Samuel Alito concurs with Thomas on the hypocrisy of the court on res judicata:
If anything, when a case involves a controversial issue, we should be especially careful to be scrupulously neutral in applying such rules. The Court has not done so here. On the contrary, determined to strike down two provisions of a new Texas abortion statute in all of their applications, the Court simply disregards basic rules that apply in all other cases. …
Under the rules that apply in regular cases, petitioners could not relitigate the exact same claim in a second suit. As we have said, “a losing litigant deserves no rematch after a defeat fairly suffered, in adversarial proceedings, on an issue identical in substance to the one he subsequently seeks to raise.” Astoria Fed. Sav. & Loan Assn. v. Solimino, 501 U. S. 104, 107 (1991).
In this abortion case, however, that rule is disregarded. The Court awards a victory to petitioners on the very claim that they unsuccessfully pressed in the earlier case. The Court does this even though petitioners, undoubtedly realizing that a rematch would not be allowed, did not presume to include such a claim in their complaint. The Court favors petitioners with a victory that they did not have the audacity to seek.

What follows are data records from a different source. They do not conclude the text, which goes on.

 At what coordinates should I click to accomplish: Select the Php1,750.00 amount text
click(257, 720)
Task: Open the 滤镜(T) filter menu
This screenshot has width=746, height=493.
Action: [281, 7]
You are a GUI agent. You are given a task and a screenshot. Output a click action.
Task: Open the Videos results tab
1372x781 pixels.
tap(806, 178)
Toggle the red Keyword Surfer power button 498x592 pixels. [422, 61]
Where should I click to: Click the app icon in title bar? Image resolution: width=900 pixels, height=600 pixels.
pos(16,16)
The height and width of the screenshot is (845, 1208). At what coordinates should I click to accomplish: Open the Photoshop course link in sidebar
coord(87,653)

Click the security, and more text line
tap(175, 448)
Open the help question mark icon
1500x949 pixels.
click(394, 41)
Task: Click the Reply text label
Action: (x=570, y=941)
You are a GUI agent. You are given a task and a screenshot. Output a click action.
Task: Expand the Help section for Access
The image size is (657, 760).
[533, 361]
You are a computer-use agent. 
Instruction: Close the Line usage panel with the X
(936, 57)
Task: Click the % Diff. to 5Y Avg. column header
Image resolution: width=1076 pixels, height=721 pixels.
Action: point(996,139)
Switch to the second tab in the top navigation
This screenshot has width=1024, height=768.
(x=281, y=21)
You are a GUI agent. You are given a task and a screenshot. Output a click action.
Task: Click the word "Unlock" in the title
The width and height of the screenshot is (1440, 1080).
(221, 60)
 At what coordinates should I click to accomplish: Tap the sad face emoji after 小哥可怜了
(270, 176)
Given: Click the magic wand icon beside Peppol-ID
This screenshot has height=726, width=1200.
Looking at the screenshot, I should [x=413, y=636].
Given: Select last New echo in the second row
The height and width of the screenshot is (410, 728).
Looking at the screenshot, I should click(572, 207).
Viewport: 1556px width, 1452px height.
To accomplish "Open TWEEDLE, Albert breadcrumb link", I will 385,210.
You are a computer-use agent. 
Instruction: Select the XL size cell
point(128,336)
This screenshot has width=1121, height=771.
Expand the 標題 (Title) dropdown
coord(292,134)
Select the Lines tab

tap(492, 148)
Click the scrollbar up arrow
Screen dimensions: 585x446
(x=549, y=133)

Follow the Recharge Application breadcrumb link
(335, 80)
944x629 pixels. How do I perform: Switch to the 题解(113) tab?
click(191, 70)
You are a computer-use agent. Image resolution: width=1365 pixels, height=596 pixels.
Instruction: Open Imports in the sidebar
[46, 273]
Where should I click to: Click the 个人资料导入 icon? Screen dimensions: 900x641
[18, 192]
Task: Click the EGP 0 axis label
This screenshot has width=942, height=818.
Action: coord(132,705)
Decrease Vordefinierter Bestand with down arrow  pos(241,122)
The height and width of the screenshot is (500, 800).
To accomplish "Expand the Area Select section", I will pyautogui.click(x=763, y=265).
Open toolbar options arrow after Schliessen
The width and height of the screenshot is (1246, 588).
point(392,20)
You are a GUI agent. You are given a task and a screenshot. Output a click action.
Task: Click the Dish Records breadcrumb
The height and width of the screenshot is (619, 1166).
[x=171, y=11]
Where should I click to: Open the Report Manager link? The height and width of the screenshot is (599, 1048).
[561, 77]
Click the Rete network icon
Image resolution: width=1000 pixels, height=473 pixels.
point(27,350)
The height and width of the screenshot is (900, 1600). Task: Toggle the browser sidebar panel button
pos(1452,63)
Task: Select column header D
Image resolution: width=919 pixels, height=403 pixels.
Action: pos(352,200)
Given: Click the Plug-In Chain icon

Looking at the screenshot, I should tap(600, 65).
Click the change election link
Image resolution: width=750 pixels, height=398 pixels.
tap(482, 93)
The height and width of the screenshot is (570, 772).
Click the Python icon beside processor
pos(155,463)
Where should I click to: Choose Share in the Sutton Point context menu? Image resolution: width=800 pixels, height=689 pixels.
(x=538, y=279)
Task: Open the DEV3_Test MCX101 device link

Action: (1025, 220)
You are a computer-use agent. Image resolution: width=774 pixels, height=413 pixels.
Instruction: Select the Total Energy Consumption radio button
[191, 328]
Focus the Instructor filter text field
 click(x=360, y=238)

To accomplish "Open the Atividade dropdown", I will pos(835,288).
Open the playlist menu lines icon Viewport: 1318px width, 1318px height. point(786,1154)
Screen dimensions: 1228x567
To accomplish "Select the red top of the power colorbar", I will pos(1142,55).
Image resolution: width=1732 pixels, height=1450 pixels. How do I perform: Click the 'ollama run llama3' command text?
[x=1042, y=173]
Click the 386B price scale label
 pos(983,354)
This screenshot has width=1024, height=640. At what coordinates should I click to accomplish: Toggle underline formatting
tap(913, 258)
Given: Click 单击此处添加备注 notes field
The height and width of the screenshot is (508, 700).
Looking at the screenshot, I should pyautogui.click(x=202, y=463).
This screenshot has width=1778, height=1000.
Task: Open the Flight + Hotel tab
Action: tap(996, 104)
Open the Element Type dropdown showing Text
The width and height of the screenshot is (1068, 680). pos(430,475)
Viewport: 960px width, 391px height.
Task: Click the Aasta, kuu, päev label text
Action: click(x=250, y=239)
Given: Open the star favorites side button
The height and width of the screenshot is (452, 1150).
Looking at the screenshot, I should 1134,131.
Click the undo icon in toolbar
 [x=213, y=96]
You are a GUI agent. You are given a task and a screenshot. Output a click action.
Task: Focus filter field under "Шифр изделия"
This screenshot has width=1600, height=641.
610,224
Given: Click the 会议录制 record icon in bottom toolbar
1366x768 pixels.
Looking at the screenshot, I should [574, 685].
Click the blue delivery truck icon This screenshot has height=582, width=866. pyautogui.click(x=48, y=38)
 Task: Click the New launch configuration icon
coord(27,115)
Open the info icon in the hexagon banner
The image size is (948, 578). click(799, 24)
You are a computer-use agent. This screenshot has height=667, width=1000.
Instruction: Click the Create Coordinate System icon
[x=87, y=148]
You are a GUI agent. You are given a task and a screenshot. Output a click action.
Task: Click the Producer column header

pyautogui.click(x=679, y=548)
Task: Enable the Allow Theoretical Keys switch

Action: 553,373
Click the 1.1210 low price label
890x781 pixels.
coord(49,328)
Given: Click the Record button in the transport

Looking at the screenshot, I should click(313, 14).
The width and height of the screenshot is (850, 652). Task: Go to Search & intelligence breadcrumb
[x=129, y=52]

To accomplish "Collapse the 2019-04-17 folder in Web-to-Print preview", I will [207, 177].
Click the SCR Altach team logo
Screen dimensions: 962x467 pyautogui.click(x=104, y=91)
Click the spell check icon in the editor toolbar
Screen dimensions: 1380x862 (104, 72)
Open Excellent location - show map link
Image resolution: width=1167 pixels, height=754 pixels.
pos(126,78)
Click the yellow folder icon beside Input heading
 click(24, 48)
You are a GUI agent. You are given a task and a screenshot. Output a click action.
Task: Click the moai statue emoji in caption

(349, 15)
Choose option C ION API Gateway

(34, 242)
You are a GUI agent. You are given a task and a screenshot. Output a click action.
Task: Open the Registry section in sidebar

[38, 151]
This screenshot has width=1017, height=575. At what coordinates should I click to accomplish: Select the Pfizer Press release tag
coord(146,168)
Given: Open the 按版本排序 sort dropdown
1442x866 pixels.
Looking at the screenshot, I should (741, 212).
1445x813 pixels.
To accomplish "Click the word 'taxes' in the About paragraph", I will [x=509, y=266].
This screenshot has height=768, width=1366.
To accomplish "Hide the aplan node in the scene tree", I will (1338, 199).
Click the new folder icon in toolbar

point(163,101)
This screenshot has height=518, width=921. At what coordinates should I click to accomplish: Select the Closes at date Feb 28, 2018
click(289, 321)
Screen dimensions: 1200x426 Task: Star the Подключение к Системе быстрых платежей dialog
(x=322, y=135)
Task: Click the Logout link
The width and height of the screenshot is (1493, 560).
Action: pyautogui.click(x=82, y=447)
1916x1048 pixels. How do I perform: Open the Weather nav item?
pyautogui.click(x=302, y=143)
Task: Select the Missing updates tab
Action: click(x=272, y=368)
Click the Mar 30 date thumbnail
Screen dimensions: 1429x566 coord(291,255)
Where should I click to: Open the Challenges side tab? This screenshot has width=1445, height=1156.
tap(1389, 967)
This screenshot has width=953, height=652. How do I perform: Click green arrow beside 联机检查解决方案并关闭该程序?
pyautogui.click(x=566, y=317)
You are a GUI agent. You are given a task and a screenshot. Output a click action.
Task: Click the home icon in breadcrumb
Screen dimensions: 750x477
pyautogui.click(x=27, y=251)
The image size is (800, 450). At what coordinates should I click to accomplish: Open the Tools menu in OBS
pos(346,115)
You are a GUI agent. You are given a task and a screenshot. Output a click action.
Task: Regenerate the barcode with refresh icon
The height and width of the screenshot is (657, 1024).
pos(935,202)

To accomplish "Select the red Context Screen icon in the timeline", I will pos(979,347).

Thomas warns that we have reached a turning point in American jurisprudence, where the ends justify the means rather than using the rule of law:
Today’s decision will prompt some to claim victory, just as it will stiffen opponents’ will to object. But the entire Nation has lost something essential. The majority’s embrace of a jurisprudence of rights-specific exceptions and balancing tests is “a regrettable concession of defeat—an acknowledgement that we have passed the point where ‘law,’ properly speaking, has any further application.” Scalia, The Rule of Law as a Law of Rules, 56 U. Chi. L. Rev. 1175, 1182 (1989). I respectfully dissent.
Indeed. And one wonders whether the five justices that signed onto this sorry decision will be as anxious to protect an explicit constitutional right — the Second Amendment, as well as the Fourth and Fifth — when it comes time to rule on an attempt to use “watch lists” to deny Americans the right to keep and bear arms. Don’t hold your breath waiting for consistency when that time comes.